Pasardana.id - Pemerintah Indonesia melalui Kementerian Pariwisata dan Ekonomi Kreatif ikut berpartisipasi dalam bursa pariwisata internasional terbesar di Kawasan Timur Tengah, yakni Arabian Travel Market (ATM) Dubai 2022.

Menteri Pariwisata dan Ekonomi Kreatif (Menparekraf), Sandiaga Salahuddin Uno berharap, hal ini membawa dampak positif bagi Indonesia, khususnya meningkatkan pemasukan devisa.

"Kami berharap, partisipasi aktif Indonesia dalam ATM Dubai 2022 dapat meningkatkan kembali jumlah kunjungan wisatawan mancanegara ke Indonesia," kata Menparekraf Sandiaga melalui keterangan tertulis, Minggu, (22/5/2022).

Sandiaga mengatakan, peningkatan jumlah turis asing penting karena berkontribusi menggenjot pendapatan devisa negara.

Sehingga, dapat menambah lapangan pekerjaan dan membuat perekonomian bangkit.

Menurutnya, kontribusi Indonesia pada ATM Dubai pada 17-18 Mei 2022 di Bali membuka peluang pariwisata.

Pelaku bidang industri itu dipertemukan dengan pembeli seperti agensi tour and travel di luar negeri.

Lebih lanjut Sandiaga menyebutkan, ada potensi peningkatan devisa triliunan rupiah dari kegiatan tersebut.

Menurut dia, 263.923 wisatawan asal Timur Tengah berkunjung ke Indonesia pada 2019 dan menyumbang pemasukan Rp5,9 triliun.

Melalui kontribusi ATM Dubai 2022, diharapkan pemasukan dapat tumbuh berkali-kali lipat.
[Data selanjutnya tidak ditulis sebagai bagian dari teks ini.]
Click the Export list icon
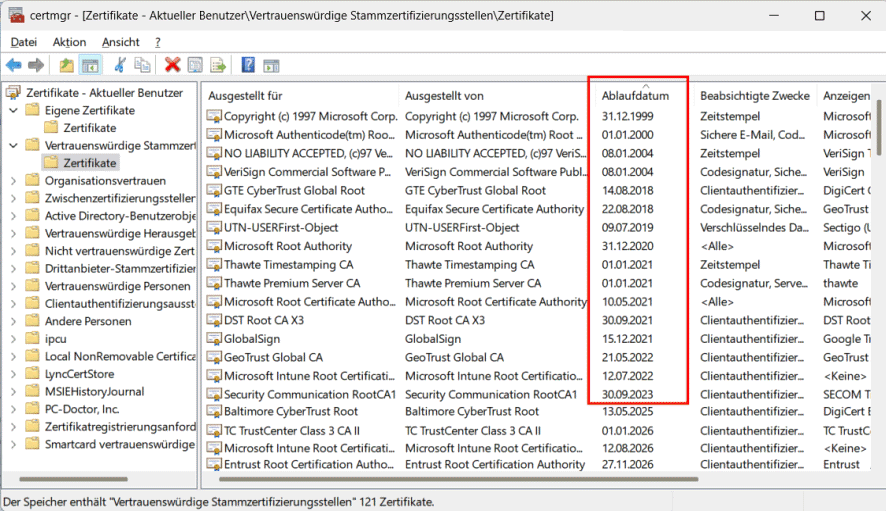This screenshot has height=511, width=886. tap(218, 65)
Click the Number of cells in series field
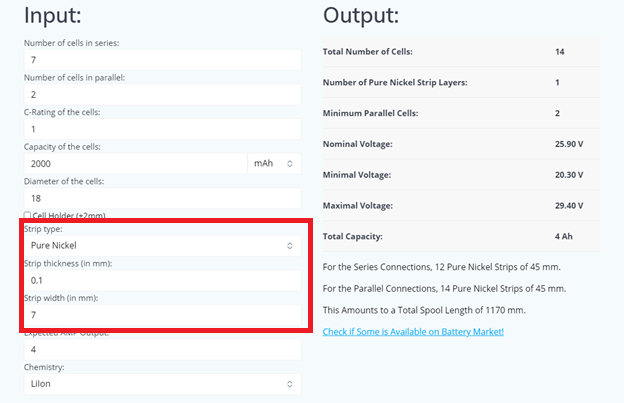The height and width of the screenshot is (403, 624). pyautogui.click(x=161, y=60)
Di sisi lain, Sandiaga mengungkapkan kiat menarik minat wisatawan ke Indonesia, contohnya melalui teknologi informasi yang dibantu robot.
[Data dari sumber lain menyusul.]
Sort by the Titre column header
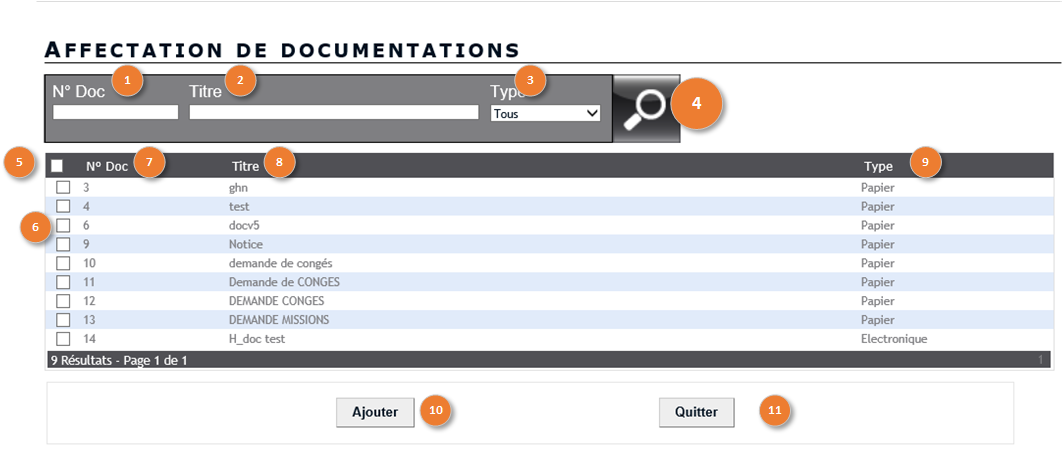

Robot yang diprogram khusus untuk memberikan informasi destinasi pariwisata Indonesia ini, membantu Kemenparekraf dalam penyebaran informasi lebih intens selama 4 hari acara di Dubai World Trade Centre.

"Selain mempromosikan pariwisata Indonesia, kehadiran kami dalam ATM Dubai 2022, juga untuk memberikan informasi terkait relaksasi kebijakan pemerintah Indonesia dalam memberikan berbagai kemudahan untuk Pelaku Perjalanan Luar Negeri (PPLN), setelah pembukaan Bali pada Februari 2022," kata Sandiaga.
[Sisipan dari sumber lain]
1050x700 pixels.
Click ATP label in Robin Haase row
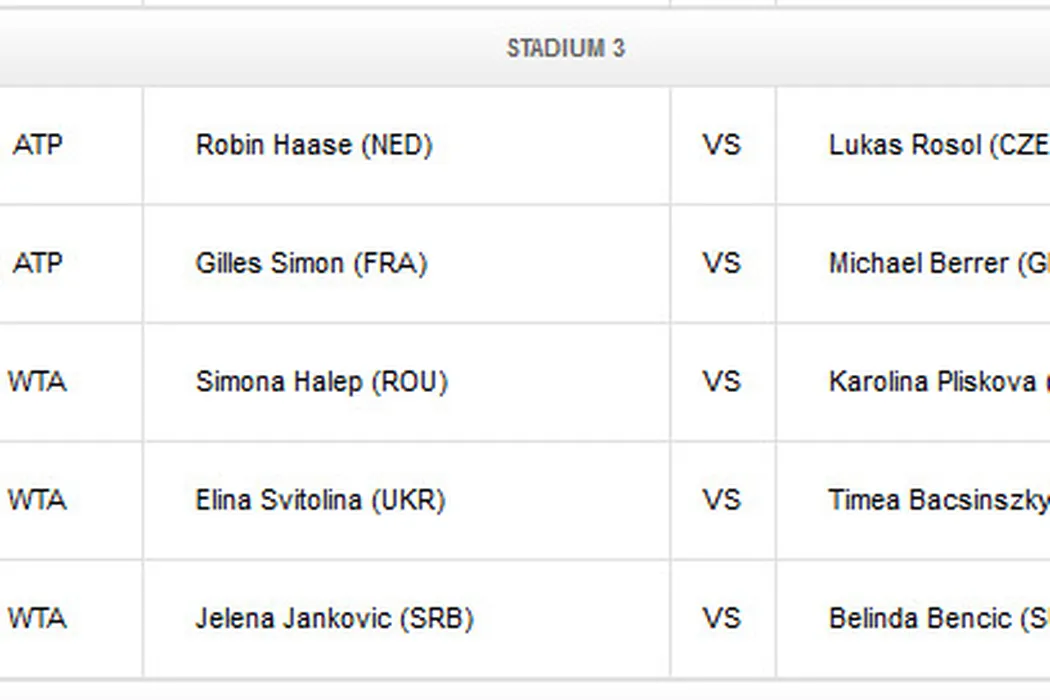click(38, 145)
Untuk nilai transaksi pada kegiatan bursa luring (live event) Kemenparekraf hadir bersama delapan industri pariwisata Indonesia dan menghasilkan potensi devisa sebesar 15,177,585 miliar dolar AS atau setara dengan Rp220 miliar.

Negara asal calon wisatawan mancanegara ini berasal dari Bahrain, UEA, Oman, Jordan, Arab Saudi, Kuwait, Russia, Algeria, Brazil, Lebanon, Nigeria, Qatar, dan India.

Para calon wisman ini sudah menargetkan beberapa destinasi unggulan yang akan dikunjungi, yaitu; Jakarta, Bali, Jawa Barat, Labuan Bajo, NTB, dan Jawa Tengah.
 
Sedangkan untuk kegiatan ATM Dubai secara daring, Kemenparekraf memfasilitasi 30 industri pariwisata, dengan potensial devisa yang dihasilkan sebesar 2,389,378 dolar AS atau Rp34,65 miliar.

“Kami percaya dengan keikutsertaan Indonesia dalam ATM Dubai 2021 ini bisa semakin meningkatkan kepercayaan wisatawan terhadap Indonesia sebagai destinasi wisata kelas dunia,” pungkas Sandiaga.